Only the pictures should be dropped; every line of the data must come back exactly as written.

___ Task data

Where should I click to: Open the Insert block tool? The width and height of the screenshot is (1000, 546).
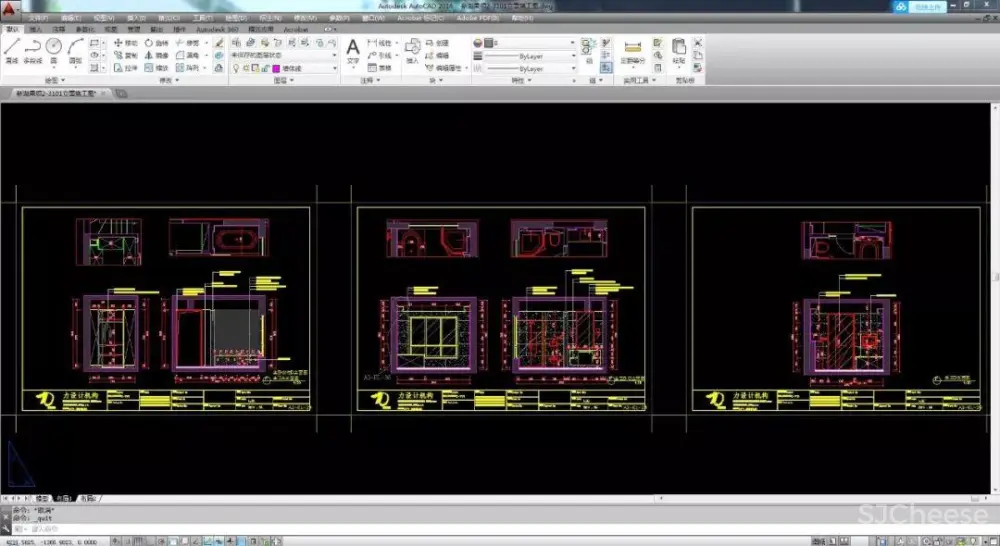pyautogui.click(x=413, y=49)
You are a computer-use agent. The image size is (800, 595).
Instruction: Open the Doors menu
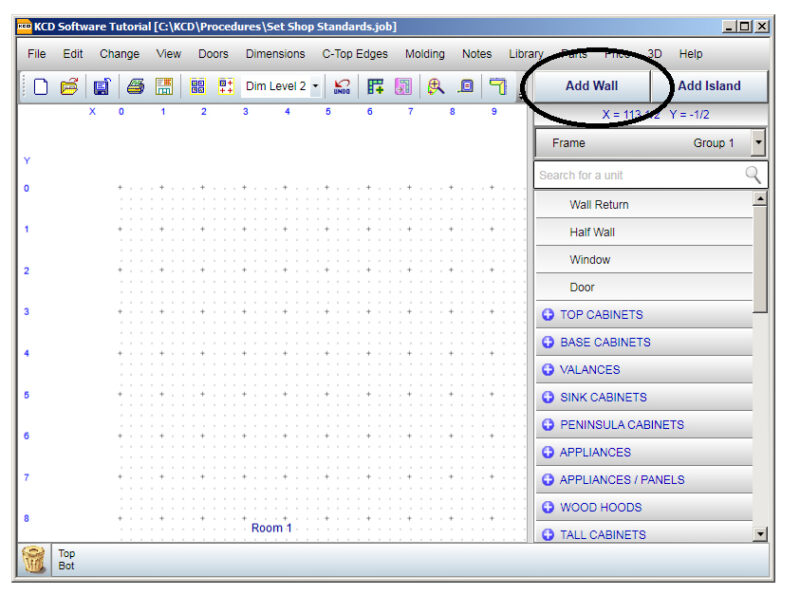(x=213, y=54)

______

§ Answer box
Where should I click to: Open the Insert block tool? The width and height of the screenshot is (1000, 546).
pyautogui.click(x=413, y=49)
You are a computer-use agent. The image size is (800, 595).
Instruction: Open the Doors menu
(x=213, y=54)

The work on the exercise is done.